If True, a ValueError is raised any time interpolation is attempted on a value outside of the range of x (where extrapolation is necessary). If False, out of bounds values are assigned fill_value. By default, an error is raised unless fill_value="extrapolate".

and:

fill_value: array-like or (array-like, array_like) or “extrapolate”, optional

• if a ndarray (or float), this value will be used to fill in for requested points outside of the data range. If not provided, then the default is NaN. The array-like must broadcast properly to the dimensions of the non-interpolation axes.

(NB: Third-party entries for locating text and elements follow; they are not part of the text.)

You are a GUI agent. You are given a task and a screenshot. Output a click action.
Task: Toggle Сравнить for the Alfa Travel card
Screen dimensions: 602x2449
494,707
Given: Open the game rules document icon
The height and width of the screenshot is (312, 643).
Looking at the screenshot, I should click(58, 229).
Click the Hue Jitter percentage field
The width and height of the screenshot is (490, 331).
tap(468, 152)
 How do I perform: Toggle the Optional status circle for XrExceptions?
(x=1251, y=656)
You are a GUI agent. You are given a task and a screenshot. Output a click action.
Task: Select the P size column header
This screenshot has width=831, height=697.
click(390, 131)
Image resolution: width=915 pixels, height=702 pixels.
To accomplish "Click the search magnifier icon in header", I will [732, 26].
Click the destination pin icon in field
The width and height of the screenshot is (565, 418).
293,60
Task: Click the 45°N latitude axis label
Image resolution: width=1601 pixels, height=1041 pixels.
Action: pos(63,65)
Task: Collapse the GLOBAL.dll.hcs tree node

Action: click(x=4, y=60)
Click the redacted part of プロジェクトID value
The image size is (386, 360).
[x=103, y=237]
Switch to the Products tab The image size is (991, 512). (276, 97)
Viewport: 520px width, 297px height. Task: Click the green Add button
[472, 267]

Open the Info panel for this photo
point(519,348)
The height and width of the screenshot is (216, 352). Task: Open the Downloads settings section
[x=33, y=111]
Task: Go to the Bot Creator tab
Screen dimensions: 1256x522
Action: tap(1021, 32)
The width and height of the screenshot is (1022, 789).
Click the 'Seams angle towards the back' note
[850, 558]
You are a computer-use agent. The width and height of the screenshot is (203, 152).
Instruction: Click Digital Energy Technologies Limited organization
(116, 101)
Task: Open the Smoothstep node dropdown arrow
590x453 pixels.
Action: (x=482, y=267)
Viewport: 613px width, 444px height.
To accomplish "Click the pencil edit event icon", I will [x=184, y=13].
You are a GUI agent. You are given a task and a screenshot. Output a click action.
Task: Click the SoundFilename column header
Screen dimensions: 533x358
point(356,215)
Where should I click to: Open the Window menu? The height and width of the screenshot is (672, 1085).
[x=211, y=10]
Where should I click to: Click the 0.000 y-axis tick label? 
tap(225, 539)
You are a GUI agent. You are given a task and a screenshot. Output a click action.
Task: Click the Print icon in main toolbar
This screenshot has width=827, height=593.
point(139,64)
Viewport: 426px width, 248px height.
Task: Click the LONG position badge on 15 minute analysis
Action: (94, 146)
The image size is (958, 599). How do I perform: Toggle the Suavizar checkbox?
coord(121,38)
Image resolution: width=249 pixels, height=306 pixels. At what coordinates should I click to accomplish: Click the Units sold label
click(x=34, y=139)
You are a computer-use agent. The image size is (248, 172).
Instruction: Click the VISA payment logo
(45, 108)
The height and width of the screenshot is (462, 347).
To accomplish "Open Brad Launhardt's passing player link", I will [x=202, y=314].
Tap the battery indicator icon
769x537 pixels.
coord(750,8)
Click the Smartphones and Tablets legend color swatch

Since you want values outside the value range to default to 0, this is all you need:

from scipy import interpolate

testList = [
    [
        [(0.0, -0.9960135495794032), (0.5, -1.0)],
        [(0.5, -1.0), (2.0, -0.16138322487766676), (2.5, 1.0849272141417852)]
    ],
    [
        [(4.0, 3.3149805356833015), (4.5, 0.1649293864654484), (5.0, -1.0)],
        [(5.0, -1.0), (5.5, 0.33841349597101744), (6.0, 4.702347949145297)]
    ],
]

results = []
for subset in testList:
    sub_result = []
    for dataset in subset:
        x = [coord[0] for coord in dataset]
        y = [coord[1] for coord in dataset]
        # Enter y to find x: f(y) = x
        f = interpolate.interp1d(y, x, bounds_error=False, fill_value=0)
        interpolate_result = (f(0), f(-1))
        sub_result.append(interpolate_result)
    results.append(sub_result)

print(results)

If the documentation doesn't tell you what you are looking for, simply searching the internet for the error code can produce helpful results, because chances are, somebody else has already inquired about a similar problem. In your case, when searching for ValueError: A value in x_new is above the interpolation range., this is the first result. Searching for the error code usually means much less effort (for everybody involved), than asking the question yourself.